───── Exercise materials ─────

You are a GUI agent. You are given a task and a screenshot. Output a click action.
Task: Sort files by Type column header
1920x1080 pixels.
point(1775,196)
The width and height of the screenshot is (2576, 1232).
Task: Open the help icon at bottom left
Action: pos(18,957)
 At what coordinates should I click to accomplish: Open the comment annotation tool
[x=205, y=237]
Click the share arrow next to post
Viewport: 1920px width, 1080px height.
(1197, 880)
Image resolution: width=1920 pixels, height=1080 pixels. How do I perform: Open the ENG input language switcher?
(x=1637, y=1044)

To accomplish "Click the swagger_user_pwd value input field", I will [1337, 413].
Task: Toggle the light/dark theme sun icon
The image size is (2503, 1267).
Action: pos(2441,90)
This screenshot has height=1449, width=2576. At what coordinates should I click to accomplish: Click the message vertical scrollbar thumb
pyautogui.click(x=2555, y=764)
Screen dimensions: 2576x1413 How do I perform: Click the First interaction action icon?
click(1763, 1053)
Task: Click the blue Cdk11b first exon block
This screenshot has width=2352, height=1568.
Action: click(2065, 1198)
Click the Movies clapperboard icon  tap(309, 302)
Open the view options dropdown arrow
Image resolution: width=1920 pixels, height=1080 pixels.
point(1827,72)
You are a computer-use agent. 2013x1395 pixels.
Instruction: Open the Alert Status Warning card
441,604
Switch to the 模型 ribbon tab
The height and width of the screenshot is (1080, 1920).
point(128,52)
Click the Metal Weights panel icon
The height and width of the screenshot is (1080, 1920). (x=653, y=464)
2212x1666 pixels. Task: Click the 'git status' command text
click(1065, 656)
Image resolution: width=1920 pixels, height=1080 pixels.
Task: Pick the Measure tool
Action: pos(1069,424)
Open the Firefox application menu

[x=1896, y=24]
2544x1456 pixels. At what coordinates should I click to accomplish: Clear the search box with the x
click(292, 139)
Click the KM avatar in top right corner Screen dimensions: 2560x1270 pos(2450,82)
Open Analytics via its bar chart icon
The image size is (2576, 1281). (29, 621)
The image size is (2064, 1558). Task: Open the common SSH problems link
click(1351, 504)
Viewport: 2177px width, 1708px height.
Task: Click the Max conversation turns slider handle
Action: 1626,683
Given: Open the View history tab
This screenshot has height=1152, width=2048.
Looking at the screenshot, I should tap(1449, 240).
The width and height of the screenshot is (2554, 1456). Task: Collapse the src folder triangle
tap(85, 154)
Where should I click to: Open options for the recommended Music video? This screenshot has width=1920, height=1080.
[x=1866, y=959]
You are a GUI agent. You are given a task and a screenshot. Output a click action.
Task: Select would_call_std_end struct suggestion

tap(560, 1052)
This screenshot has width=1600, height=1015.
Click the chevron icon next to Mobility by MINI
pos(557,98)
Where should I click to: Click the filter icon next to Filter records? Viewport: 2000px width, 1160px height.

─────

What is being asked: With the line containing "Task: Select would_call_std_end" as the start and the last line of the material above as the end, copy that run of lines exactly, both ends included, and nothing more.

Solution below:
Task: Select would_call_std_end struct suggestion

tap(560, 1052)
This screenshot has width=1600, height=1015.
Click the chevron icon next to Mobility by MINI
pos(557,98)
Where should I click to: Click the filter icon next to Filter records? Viewport: 2000px width, 1160px height.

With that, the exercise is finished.